--- Provided text ---

===

This is a great way to start a new year, writing a review of an absolutely brilliant new computer that I bought over the holidays - an Acer Aspire Z3-710 all-in-one desktop system. I haven't set up a new computer that I was this pleased and impressed with in quite a long time.
When I saw the Aspire Z3 advertised here for CHF 799.- (about €740 / £540 / $800), which is one third off the list price of CHF 1,199.-, I decided it was time to replace the Lenovo T400 on my desk at home. Lots of things contributed to this decision - the T400 has been showing its age, I have been wanting to try Linux on an all-in-one, my desktop has been getting very cluttered with the T400 laptop, docking station, external keyboard and mouse, a large external monitor, another monitor, keyboard and mouse for the Raspberry Pi, and assorted Pi hardware spread across it. It was just time.
The configuration of this system looked very good to me:
- Intel Core i5-4590T, 2.0GHz Quad-Core CPU
- 8 GB DDR3L SDRAM
- 1 TB HDD 5400 rpm SATA 6Gb/sec
- Intel HD-Graphics 4600
- 23.8" (60.5cm) 1920x1080 Display (not a touch-screen)
- 4 x USB 2.0 / 2 x USB 3.0
- Gigabit wired network
- 802.11 b/g/n wireless network
- SD Card slot
- HDMI Input and Output ports
In addition to those impressive specifications, I think that the physical design and port/connection arrangements are exceptionally good:
- Almost all of the connections and ports are arranged in two groups, which you can see in the first picture above; one group is on the back of the left side (power, wired network, 2xUSB 2.0, 1xUSB 3.0, HDMI In and Out), and the other is on the left edge (1xUSB 2.0, 1xUSB 3.0, SD Card, Audio Out).
- The HDMI Output is typical, but the HDMI Input is a really nice extra - this means I can use this display for a Raspberry Pi, for example!
- It includes a wireless keyboard and mouse - although I don't want to use the ones that came with it. I very much prefer to use a "Wave" keyboard such as the Logitech K350, and a trackball such as the Logitech M570 rather than a mouse. The good news here is that the wireless receiver for the included keyboard and mouse is not integrated inside the system, it is a normal USB nano-dongle that is plugged into a USB port located on the bottom right edge of the system. So I could simply remove that and plug my Logitech Unifying receiver in its place - and I still have a pretty nice Acer wireless keyboard, mouse and receiver that I can pass along to someone else. By the way, if you check the spec sheet for this unit you will find that it says there are 3 USB 2.0 ports, apparently they aren't counting the fourth port because it is already used, not available.

===

--- Provided material ---
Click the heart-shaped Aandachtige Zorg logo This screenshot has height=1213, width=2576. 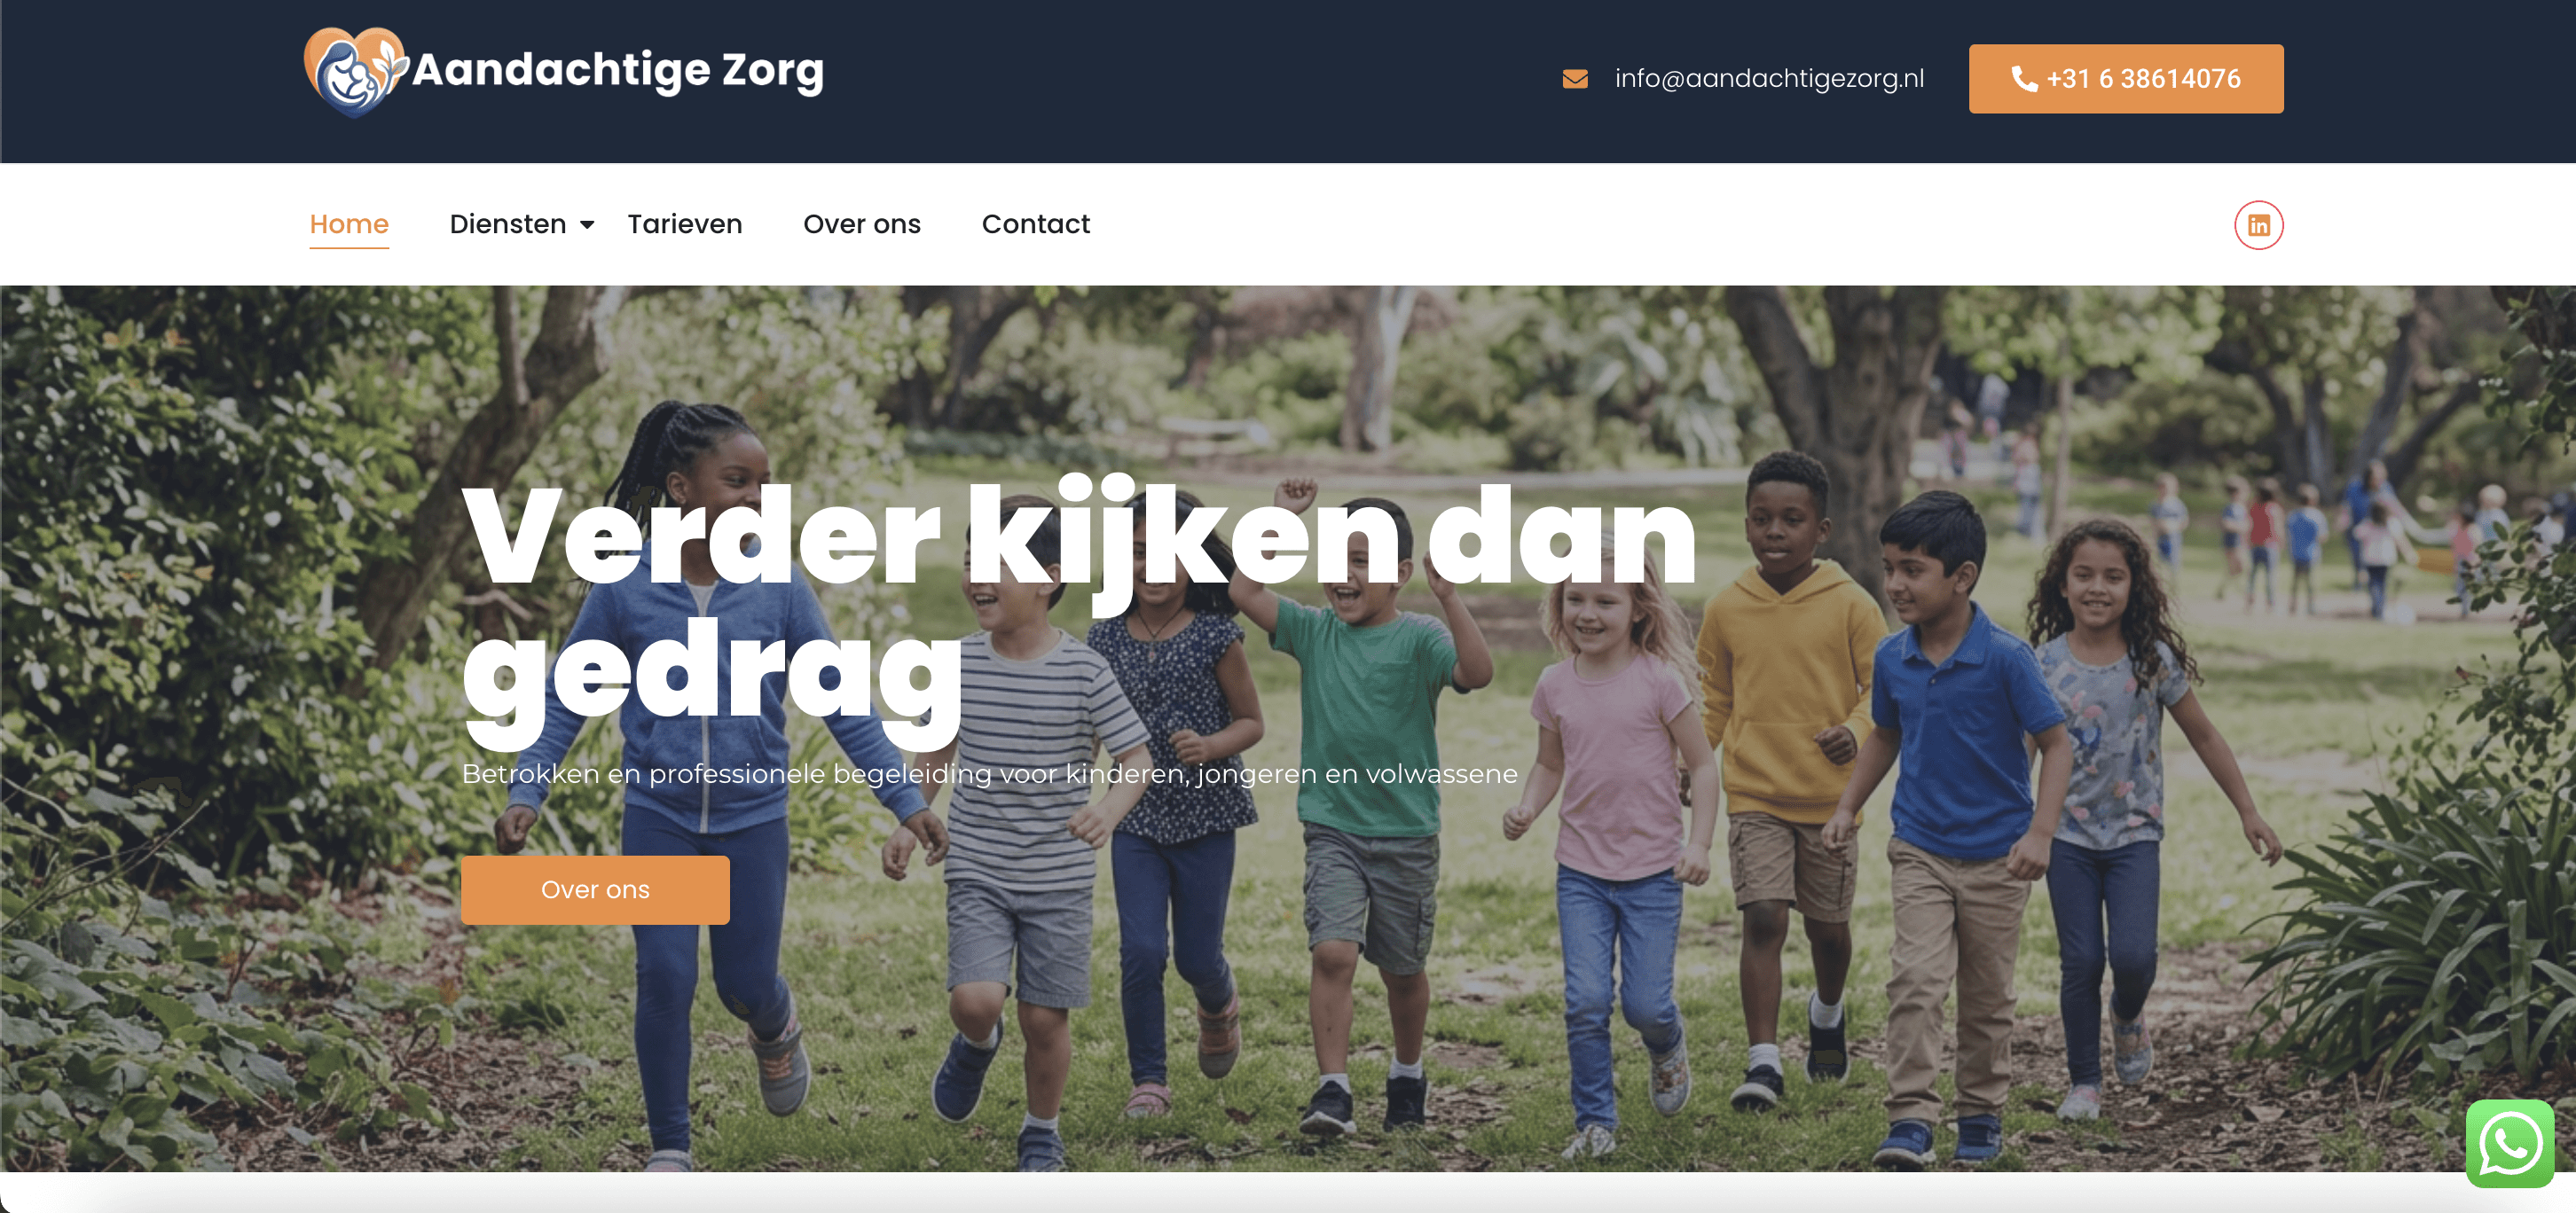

===

--- Task directions ---
According to the Acer review, where is the USB nano-dongle for the included keyboard and mouse plugged in? The listing plays no part in this work.

--- Worked answer ---
Into a USB port on the bottom right edge of the system.